Proven Design Patterns for Big Objects
Below are four battle-tested patterns that help Salesforce teams store vast amounts of data without slowing down their daily work.
Archive Pattern
When to use: Move inactive records to free space and keep core objects slim.
How to build it:
- Keep only essential fields such as RecordId, ClosedDate, and Status.
- Create an index on RecordId and ClosedDate.
- Schedule a batch job to migrate aging records and remove them from the primary tables.
Event log pattern
When to use: Capture large streams of logs like API calls or user clicks.
How to build it:
- Core fields include UserId, EventType, EventDateTime, and Payload.
- Index on UserId and EventDateTime so you can filter by user or date range.
- Insert data with Bulk API or a chunked Apex loader.
Historical Snapshot Pattern
When to use: Track how a record looked at different points in time.
How to build it:
- Store RecordId, SnapshotDate, and the values you want to monitor.
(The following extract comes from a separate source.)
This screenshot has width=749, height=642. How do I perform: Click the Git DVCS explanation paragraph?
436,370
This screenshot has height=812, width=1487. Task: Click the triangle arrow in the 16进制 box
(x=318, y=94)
- Index on RecordId and SnapshotDate.
- Run a daily or weekly job that copies the current state into the snapshot table.
Staging pattern
When to use: Land raw external data before transformation.
How to build it:
- Keep raw columns together with ExternalId and CreatedDate.
- Index on ExternalId and CreatedDate.
- Batch-process the data, cleanse it, then upsert it into standard objects.
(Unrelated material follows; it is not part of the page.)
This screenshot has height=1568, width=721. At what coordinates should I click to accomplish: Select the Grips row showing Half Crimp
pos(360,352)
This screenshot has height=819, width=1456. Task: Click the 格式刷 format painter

- Purge the staging table on a regular schedule to control storage use.
Extra Tips to Keep Big Objects Healthy
To keep your Big Objects setup maintainable over time, keep these three habits in mind:
Start small by loading a representative sample to test performance before bringing in millions of rows. Document everything – from index fields, data model, retention rules, and any automation you set up. Future you will thank present you. And lastly, purge regularly, since Big Objects can grow without limit. Schedule a routine cleanup to remove data you no longer need and keep storage costs predictable.
Summary
Big Objects give your Salesforce org room to breathe by moving huge volumes of rarely edited data out of expensive primary storage and into a layer built for scale. That extra capacity means you can keep every case, log entry, or historical snapshot you need for audits, analytics, or regulatory compliance without watching performance slow to a crawl. Teams that adopt Big Objects often find day-to-day tasks feel lighter because reports, searches, and automation no longer sift through millions of older records.
To unlock that benefit, you must design with care. Start by defining a concise index that matches the way you will filter or sort, keep the schema trimmed to only essential fields, and load data in large batches through the Bulk API or batch Apex. Query with Async SOQL on indexed columns, document every choice you make, and schedule regular purges for information that is past its useful life. Follow these practices and your Big Objects will stay fast, predictable, and easy to maintain even as they grow into the billions.